A little history with your buzz...
In 1932, Ernest Hemingway published Death in the Afternoon, a nonfiction account of the customs of Spanish bullfighting. Hemingway was living in Europe, and there’s ample documentation of his time spent in bars and cafes across the continent. There are few authors out there whose writing can make you want a drink more reliably than Papa (the fishing-and-white-wine-drinking scene in The Sun Also Rises has forever changed the way we think about white wine), so if a cocktail comes with his recommendation, we’re all for it. This drink was published in a 1935 collection of celebrity cocktail recipes, and Hemingway’s own instructions are thus: "Pour one jigger of absinthe into a champagne glass. Add iced champagne until it attains the proper opalescent milkiness. Drink three to five of these slowly."

We don’t necessarily recommend the three-to-five part, but hey -- you’re a grown-up. You can make up your own mind.

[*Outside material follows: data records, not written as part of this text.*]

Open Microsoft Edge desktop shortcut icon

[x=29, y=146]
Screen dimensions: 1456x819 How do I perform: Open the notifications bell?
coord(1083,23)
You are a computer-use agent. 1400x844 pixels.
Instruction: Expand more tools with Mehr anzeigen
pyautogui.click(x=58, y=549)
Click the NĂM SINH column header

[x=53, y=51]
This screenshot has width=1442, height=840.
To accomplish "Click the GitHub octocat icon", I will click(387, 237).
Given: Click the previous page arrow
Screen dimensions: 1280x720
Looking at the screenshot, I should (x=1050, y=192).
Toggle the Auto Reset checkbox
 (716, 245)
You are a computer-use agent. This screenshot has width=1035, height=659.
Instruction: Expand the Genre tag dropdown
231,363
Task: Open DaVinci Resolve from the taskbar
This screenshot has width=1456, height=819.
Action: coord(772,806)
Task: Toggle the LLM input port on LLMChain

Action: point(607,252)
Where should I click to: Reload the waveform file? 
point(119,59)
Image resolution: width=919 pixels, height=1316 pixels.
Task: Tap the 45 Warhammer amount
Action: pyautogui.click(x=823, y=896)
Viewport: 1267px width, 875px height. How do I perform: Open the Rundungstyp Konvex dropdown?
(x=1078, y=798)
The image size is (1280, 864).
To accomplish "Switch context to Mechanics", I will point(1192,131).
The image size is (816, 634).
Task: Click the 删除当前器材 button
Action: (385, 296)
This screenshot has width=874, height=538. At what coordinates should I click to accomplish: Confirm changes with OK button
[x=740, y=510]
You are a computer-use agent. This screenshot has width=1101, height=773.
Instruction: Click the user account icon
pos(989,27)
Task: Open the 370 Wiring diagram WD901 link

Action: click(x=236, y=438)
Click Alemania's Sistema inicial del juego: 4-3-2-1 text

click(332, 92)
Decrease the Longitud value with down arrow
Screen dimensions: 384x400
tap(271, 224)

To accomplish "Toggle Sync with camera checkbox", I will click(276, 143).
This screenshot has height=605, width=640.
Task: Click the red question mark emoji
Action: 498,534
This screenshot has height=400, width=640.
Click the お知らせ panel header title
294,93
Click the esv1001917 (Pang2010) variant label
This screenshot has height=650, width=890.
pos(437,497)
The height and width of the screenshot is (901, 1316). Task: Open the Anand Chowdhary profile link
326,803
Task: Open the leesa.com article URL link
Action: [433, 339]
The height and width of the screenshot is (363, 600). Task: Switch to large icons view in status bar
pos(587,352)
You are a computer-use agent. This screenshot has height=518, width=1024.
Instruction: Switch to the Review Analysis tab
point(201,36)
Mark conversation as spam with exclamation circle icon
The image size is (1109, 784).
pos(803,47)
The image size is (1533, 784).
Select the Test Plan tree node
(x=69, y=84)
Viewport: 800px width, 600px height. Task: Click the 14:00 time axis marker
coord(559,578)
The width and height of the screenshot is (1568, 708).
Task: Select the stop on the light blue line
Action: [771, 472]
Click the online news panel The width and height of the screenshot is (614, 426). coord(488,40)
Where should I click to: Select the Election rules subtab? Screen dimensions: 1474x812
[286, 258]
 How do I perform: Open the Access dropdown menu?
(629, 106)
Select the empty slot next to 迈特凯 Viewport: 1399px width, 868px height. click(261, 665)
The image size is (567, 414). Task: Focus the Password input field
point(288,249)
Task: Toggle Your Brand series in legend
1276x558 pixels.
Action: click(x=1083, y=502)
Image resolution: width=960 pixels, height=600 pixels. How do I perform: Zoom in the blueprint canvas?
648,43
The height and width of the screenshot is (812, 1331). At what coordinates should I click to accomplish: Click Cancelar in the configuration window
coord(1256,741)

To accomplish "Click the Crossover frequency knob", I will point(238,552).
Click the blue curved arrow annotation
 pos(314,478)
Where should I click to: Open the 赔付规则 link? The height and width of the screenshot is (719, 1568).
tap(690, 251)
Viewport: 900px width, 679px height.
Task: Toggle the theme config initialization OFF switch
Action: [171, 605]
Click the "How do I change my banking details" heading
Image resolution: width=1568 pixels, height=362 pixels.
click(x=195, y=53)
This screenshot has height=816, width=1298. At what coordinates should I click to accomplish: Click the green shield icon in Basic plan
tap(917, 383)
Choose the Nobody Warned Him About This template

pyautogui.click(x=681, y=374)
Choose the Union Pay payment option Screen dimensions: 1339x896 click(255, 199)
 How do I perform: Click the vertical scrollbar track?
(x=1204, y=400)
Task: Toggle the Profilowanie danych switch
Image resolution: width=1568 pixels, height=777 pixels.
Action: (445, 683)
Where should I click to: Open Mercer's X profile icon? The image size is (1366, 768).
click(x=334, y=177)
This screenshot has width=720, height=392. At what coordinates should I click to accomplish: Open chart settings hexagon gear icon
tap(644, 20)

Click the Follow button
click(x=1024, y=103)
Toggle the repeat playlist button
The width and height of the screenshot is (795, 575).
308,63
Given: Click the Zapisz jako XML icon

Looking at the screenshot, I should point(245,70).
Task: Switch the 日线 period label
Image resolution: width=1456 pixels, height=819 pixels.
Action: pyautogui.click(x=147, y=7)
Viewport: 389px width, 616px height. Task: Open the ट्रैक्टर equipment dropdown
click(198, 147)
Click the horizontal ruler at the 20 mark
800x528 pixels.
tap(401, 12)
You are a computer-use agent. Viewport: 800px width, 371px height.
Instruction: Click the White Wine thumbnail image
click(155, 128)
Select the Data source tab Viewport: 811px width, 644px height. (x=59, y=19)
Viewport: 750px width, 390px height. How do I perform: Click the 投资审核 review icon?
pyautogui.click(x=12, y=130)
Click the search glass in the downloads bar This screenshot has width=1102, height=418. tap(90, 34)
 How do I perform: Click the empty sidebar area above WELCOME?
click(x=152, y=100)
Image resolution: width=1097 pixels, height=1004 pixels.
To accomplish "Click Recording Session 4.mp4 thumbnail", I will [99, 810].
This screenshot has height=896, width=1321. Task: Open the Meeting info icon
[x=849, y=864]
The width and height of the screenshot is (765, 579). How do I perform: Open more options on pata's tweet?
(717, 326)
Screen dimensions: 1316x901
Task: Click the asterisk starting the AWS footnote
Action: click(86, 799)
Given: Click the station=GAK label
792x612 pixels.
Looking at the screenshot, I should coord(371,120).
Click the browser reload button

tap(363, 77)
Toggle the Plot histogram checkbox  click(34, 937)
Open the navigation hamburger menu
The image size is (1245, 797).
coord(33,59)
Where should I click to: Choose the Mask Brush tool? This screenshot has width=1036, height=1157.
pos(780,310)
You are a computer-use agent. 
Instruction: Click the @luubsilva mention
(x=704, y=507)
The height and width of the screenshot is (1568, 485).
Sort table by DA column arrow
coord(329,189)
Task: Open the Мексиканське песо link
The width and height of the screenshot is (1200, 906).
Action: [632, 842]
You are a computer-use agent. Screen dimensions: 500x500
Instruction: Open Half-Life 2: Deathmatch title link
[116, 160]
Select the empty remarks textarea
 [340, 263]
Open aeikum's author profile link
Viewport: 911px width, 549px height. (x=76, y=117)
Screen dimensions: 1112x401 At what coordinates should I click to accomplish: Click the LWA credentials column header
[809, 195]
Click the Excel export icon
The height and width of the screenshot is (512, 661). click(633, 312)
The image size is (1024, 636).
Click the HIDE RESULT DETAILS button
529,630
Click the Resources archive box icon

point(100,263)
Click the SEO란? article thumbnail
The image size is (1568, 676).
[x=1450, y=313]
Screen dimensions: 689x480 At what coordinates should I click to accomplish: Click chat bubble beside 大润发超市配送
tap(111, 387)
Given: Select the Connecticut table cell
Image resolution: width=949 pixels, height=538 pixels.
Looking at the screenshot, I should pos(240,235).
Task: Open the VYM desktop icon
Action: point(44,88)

Hair-on-your-chest factor: 100/100
Hemingway may have been the very embodiment of the expression “hair on your chest,” so it barely merits justifying why we give this drink a perfect score. Absinthe is strong stuff. You can get somewhat adulterated versions of the real stuff in North America now, and while it won’t necessarily cause hallucinations, we can assure you that it will go to your head.

Ingredients:
1 1/2 oz absinthe
4 oz brut champagne
Method:
Pour the absinthe into a champagne flute and top with champagne.